> [Your task] Before copying, set aside the pictures; then restate exactly the lines from the one with "2020年6月 (613, 568)" through the last line of the records.

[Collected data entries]
◆ ◆ ◆

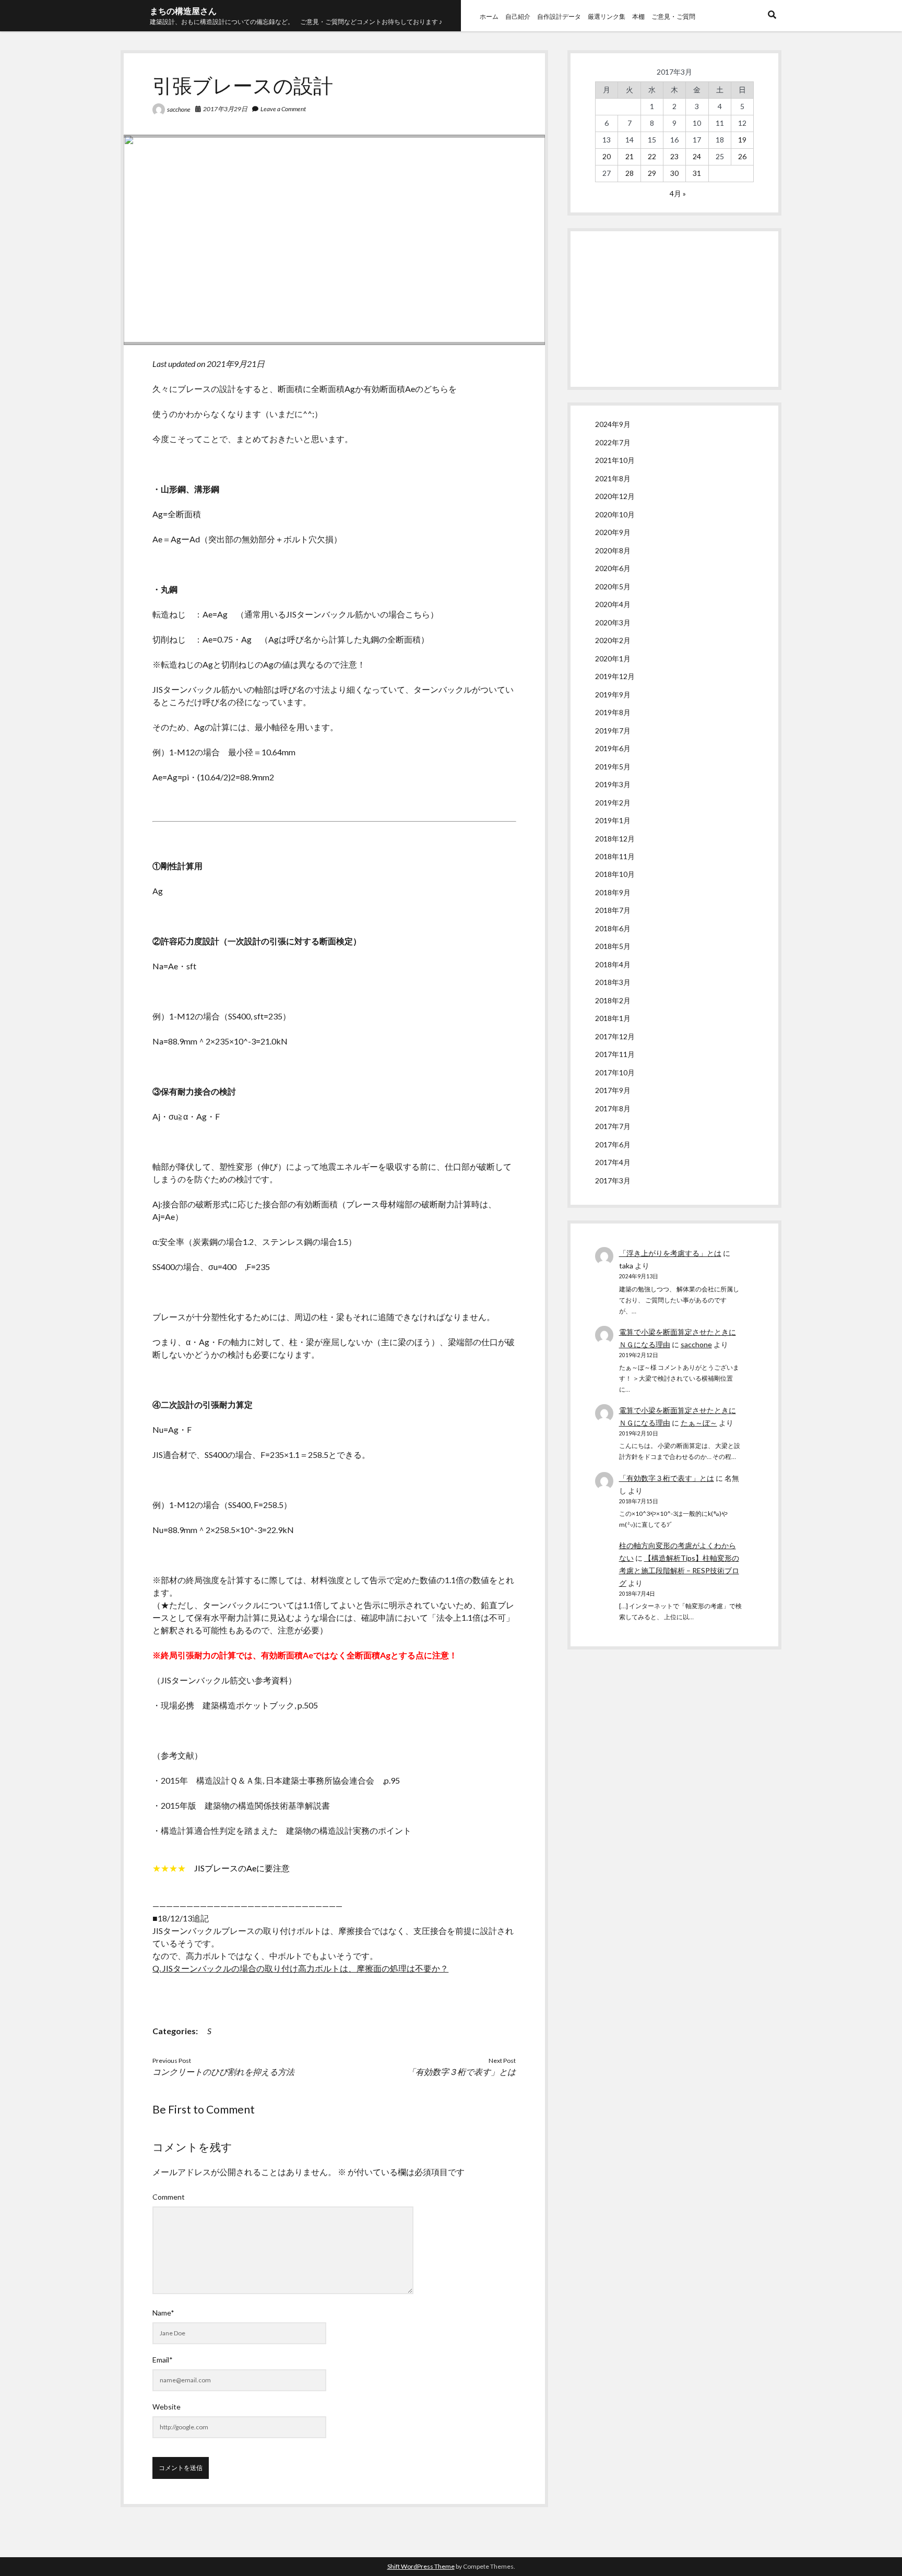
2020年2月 (613, 640)
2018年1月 (613, 1018)
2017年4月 (613, 1162)
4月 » (678, 193)
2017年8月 (613, 1108)
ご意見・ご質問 (673, 16)
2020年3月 (613, 622)
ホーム (489, 16)
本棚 (638, 16)
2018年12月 (615, 838)
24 (697, 156)
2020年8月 (613, 550)
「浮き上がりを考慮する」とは (670, 1253)
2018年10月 (615, 874)
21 (629, 156)
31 (697, 173)
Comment (168, 2196)
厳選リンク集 (606, 16)
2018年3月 (613, 982)
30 (674, 173)
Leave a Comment (283, 109)
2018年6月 (613, 928)
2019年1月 (613, 820)
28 (629, 173)
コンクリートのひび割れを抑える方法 (223, 2071)
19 (742, 139)
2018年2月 (613, 1000)
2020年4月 (613, 604)
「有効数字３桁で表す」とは (461, 2071)
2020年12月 (615, 496)
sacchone (179, 109)
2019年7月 (613, 730)
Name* (163, 2312)
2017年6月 (613, 1144)
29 (652, 173)
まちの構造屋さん (183, 11)
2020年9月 (613, 532)
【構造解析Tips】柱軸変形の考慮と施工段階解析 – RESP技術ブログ (679, 1570)
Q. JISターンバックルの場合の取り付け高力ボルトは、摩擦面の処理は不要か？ (300, 1968)
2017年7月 (613, 1126)
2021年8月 (613, 478)
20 (606, 156)
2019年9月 (613, 694)
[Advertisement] (674, 309)
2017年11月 (615, 1054)
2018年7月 (613, 910)
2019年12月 (615, 676)
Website (166, 2406)
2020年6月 (613, 568)
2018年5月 (613, 946)
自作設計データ (559, 16)
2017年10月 (615, 1072)
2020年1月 (613, 658)
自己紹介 (517, 16)
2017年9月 (613, 1090)
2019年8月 (613, 712)
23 (674, 156)
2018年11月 (615, 856)
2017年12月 (615, 1036)
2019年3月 (613, 784)
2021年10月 (615, 460)
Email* (162, 2359)
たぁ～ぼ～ (699, 1422)
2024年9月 (613, 424)
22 (652, 156)
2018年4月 (613, 964)
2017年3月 (613, 1180)
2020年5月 (613, 586)
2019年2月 (613, 802)
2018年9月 (613, 892)
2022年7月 (613, 442)
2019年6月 (613, 748)
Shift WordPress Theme (421, 2566)
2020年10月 (615, 514)
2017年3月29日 (225, 109)
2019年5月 (613, 766)
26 (742, 156)
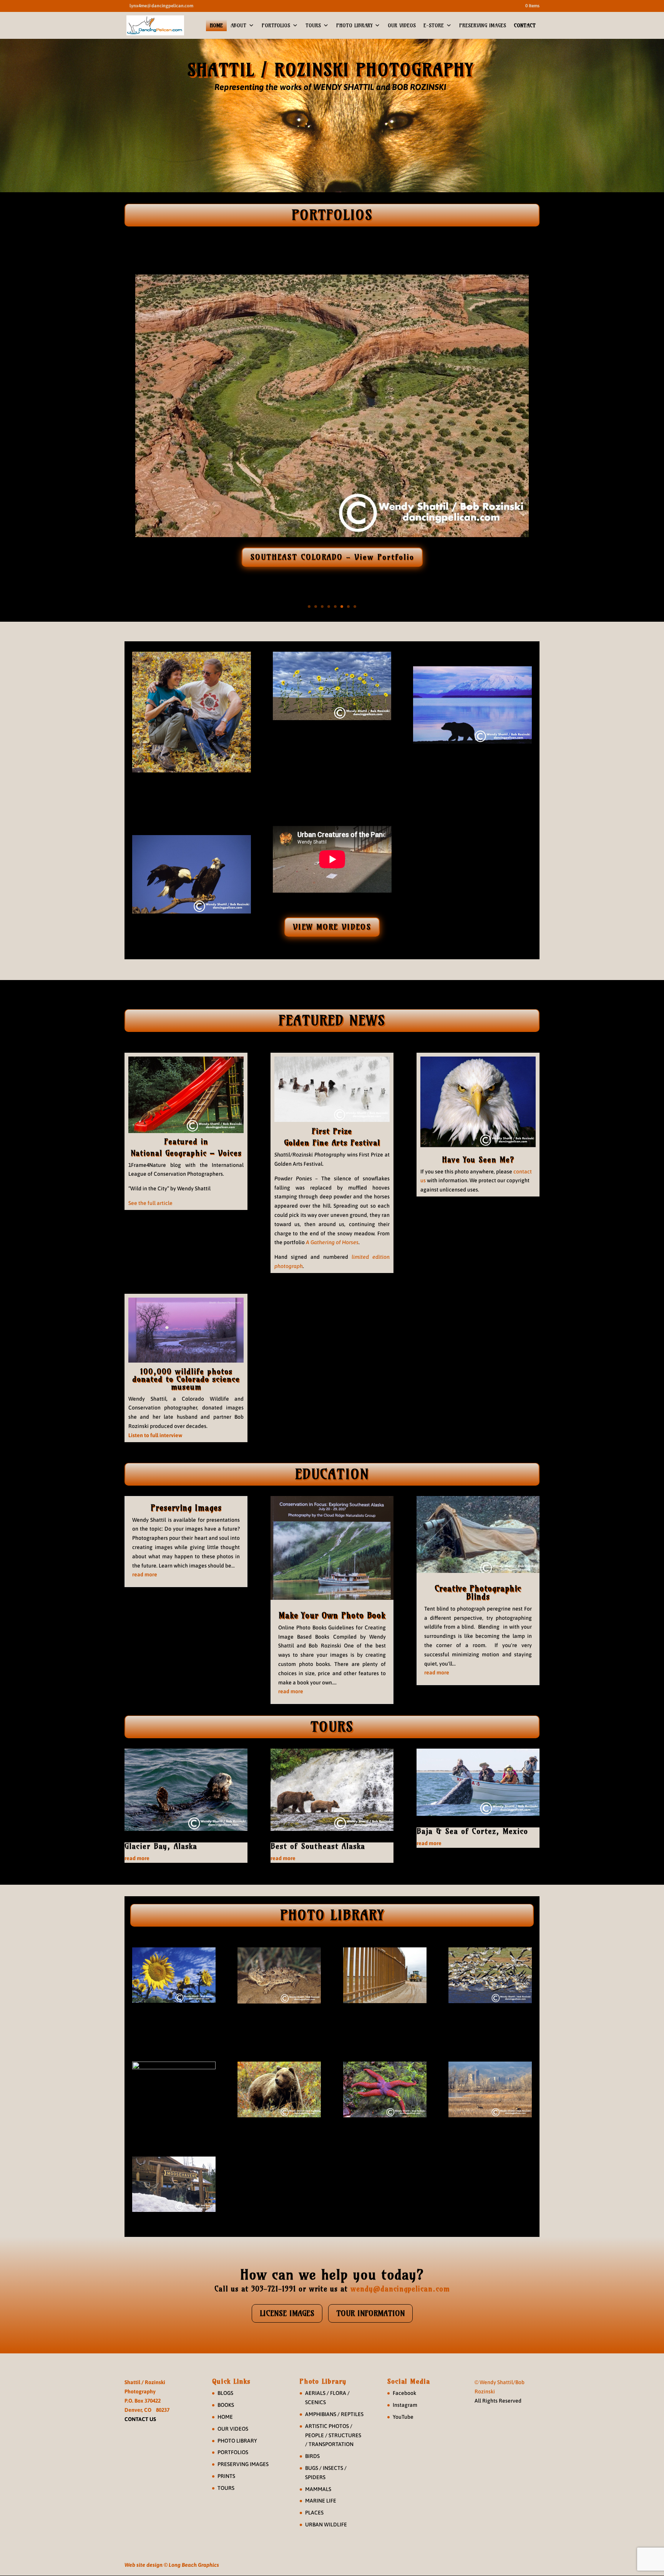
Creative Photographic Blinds (478, 1592)
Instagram (405, 2405)
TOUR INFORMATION (370, 2313)
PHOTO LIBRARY (354, 25)
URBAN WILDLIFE (326, 2524)
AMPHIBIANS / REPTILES (334, 2414)
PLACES (314, 2512)
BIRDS (312, 2456)
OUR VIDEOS (402, 25)
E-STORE (433, 25)
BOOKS (225, 2405)
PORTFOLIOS (276, 25)
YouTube (403, 2417)
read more (144, 1574)
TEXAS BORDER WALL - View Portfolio (332, 557)
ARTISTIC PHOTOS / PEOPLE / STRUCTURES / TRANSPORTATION (333, 2435)
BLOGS (225, 2393)
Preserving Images (186, 1508)
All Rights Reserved (498, 2401)
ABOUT (238, 25)
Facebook (404, 2393)
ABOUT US (191, 795)
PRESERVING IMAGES (482, 25)
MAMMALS (318, 2489)
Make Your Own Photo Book (332, 1615)
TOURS (313, 25)
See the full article (150, 1203)
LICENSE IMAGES (287, 2313)
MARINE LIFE (320, 2501)
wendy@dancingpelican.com (400, 2288)
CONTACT (525, 25)
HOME (216, 25)
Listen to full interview (155, 1435)
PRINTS (226, 2476)
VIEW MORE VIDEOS (332, 927)
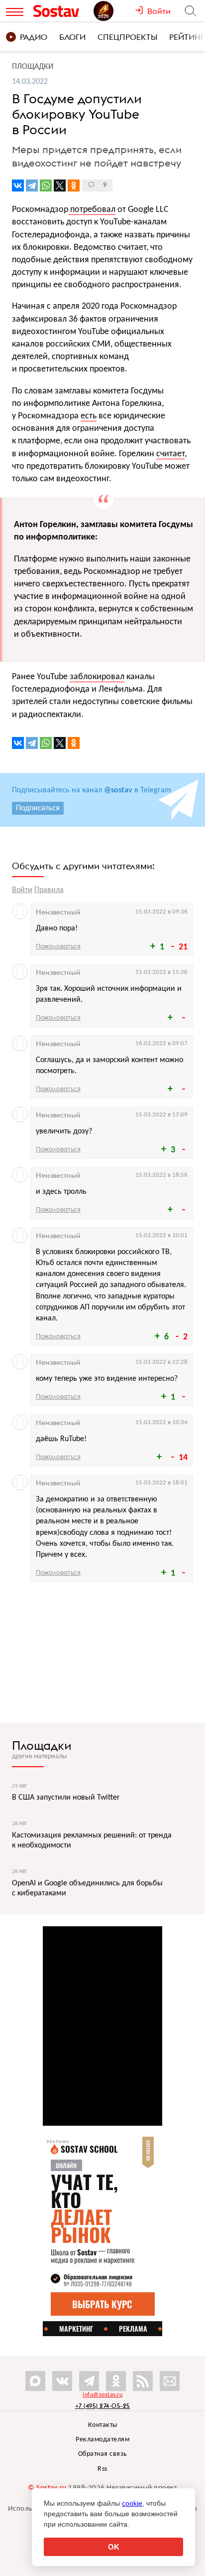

◆ ◆ ◆

> [Result of the task]
2020年6月 (613, 568)
2018年5月 (613, 946)
自作設計データ (559, 16)
2017年10月 (615, 1072)
2020年1月 (613, 658)
自己紹介 (517, 16)
2017年9月 (613, 1090)
2019年8月 (613, 712)
23 (674, 156)
2018年11月 (615, 856)
2017年12月 (615, 1036)
2019年3月 (613, 784)
2021年10月 (615, 460)
Email* (162, 2359)
たぁ～ぼ～ (699, 1422)
2024年9月 (613, 424)
22 (652, 156)
2018年4月 (613, 964)
2017年3月 (613, 1180)
2020年5月 (613, 586)
2019年2月 (613, 802)
2018年9月 (613, 892)
2022年7月 (613, 442)
2019年6月 (613, 748)
Shift WordPress Theme (421, 2566)
2020年10月 (615, 514)
2017年3月29日 (225, 109)
2019年5月 (613, 766)
26 (742, 156)
Creative Photographic Blinds (478, 1592)
Instagram (405, 2405)
TOUR INFORMATION (370, 2313)
PHOTO LIBRARY (354, 25)
URBAN WILDLIFE (326, 2524)
AMPHIBIANS / REPTILES (334, 2414)
PLACES (314, 2512)
BIRDS (312, 2456)
OUR VIDEOS (402, 25)
E-STORE (433, 25)
BOOKS (225, 2405)
PORTFOLIOS (276, 25)
YouTube (403, 2417)
read more (144, 1574)
TEXAS BORDER WALL - View Portfolio (332, 557)
ARTISTIC PHOTOS / PEOPLE / STRUCTURES / TRANSPORTATION (333, 2435)
BLOGS (225, 2393)
Preserving Images (186, 1508)
All Rights Reserved (498, 2401)
ABOUT (238, 25)
Facebook (404, 2393)
ABOUT US (191, 795)
PRESERVING IMAGES (482, 25)
MAMMALS (318, 2489)
Make Your Own Photo Book (332, 1615)
TOURS (313, 25)
See the full article (150, 1203)
LICENSE IMAGES (287, 2313)
MARINE LIFE (320, 2501)
wendy@dancingpelican.com (400, 2288)
CONTACT (525, 25)
HOME (216, 25)
Listen to full interview (155, 1435)
PRINTS (226, 2476)
VIEW MORE VIDEOS (332, 927)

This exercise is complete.